Why place the cure before the illness, textually speaking? At times it is not necessarily what
you are saying that has the greatest impact, but rather, the order in which you are saying it. For
future generations of God’s covenant people, to read of the molding of the Golden Calf, and the
plague that resulted, might have become a stumbling block of fear in light of so great a
transgression. Nevertheless, by placing the instructions for the Tabernacle, with its furnishings,
offerings and sacrifices ministering reconciliation before the record of the Golden Calf,
demonstrated that His forgiveness, grace and mercy is greater than our transgression.
The sin of the Golden Calf began as an issue of covetousness – thus violating the tenth
commandment. This transgression led Israel to violate the second commandment – that of idolatry.
In both cases we find a heart issue. The hearts of the covenant people desired a visible god to go
before them, revealing that an idol had already crept into the “holy of holies” in their hearts and
established itself in the place of the covenant Lord. To remedy this, atonement had to be made and
the hearts of the people had to be changed – the ministry of the Brazen Altar.
When building a house, the standard practice is to first build the foundation and then add
the furnishings. As the Lord reveals the Tabernacle, He does not reveal the boards or coverings of
the Tabernacle, but what will be placed in the most sacred of locations – the Ark of the Covenant in
the Holy of Holies. This is the place where the blood on the Day of Atonement will be sprinkled,
the stones of the commandments will be set, where the light of the Lord is the only light, and where
the two cherubim, those armed angels guarding the way into the Garden (Genesis 3:24), will be still
in the presence of atonement. Here we see, in type, the changing of the heart by blood covering and
The Tabernacle is built by contributions from those who hearts moved them to give (Ex.
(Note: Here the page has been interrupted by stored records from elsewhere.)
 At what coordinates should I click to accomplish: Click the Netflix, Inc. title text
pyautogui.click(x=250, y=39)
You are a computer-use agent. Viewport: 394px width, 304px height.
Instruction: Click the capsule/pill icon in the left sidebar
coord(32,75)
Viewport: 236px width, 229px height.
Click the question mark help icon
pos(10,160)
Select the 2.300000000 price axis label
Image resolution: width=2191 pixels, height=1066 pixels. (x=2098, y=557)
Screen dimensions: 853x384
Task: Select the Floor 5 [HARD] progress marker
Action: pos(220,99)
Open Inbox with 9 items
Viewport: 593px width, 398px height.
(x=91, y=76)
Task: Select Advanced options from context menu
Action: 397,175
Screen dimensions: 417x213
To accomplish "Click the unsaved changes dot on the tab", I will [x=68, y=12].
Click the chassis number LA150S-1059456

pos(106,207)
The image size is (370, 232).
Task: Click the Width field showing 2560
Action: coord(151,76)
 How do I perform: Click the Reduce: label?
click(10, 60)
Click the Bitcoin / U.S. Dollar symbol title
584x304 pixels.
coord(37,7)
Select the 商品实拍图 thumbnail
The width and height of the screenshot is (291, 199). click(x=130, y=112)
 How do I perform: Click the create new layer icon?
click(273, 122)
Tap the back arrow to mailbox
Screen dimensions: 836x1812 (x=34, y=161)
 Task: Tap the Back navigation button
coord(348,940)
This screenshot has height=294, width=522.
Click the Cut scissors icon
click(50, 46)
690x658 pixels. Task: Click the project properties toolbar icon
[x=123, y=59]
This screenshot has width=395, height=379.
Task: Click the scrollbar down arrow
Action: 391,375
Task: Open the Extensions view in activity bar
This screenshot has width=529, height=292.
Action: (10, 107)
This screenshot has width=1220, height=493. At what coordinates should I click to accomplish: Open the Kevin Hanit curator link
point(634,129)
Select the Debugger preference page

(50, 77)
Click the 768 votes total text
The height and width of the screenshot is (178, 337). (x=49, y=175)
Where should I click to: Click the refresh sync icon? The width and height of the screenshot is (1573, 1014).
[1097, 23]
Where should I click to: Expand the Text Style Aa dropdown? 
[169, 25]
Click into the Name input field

25:1), just as the Golden Calf was created by the stirring of motivated hearts to contribute. While the
Golden Calf led to exaltation, partying (Ex. 32:4-6) and ultimately despair, the pattern of the
Tabernacle leads to reconciliation by the symbolic death of those approaching the holy one of Israel
and ultimately joy.
The Tabernacle demonstrates to us that our first love must, in fact, be first. When the
children of Israel wholeheartedly contributed of their treasure to the construction of the Tabernacle,
they were placing their treasure where their hearts desired to be – and in that place the Lord would
“dwell among them” (Ex. 25:8). Messiah said, “Do not store up for yourselves wealth here on earth, where moths
and rust destroy, and burglars break in and steal. Instead, store up for yourselves wealth in heaven, where neither moth
nor rest destroys, and burglars do not break in or steal. For where your treasure is, there your heart will be also”
Israel shows us that any attempt to replace the covenant Lord with something of our own
creation will only end in failure and heartache. How can we determine where our treasure is? Where
our first love is? We must ask ourselves this question, “To what do we flee when things go wrong?”
Do we flee to the Lord? Or do we flee from Him?
The record of the Tabernacle reminds us that our treasure is and is with the Lord; Who
redeemed us, provides for us, and Who mercifully waits for us even while we are yet far off, “For
while we were yet sinners, Christ died for us.”
May our hearts be ever changed by the shedding of the blood of Messiah, this grace shown
to us before our need was recognized by our minds, or our hearts desired for Who it truly lacked.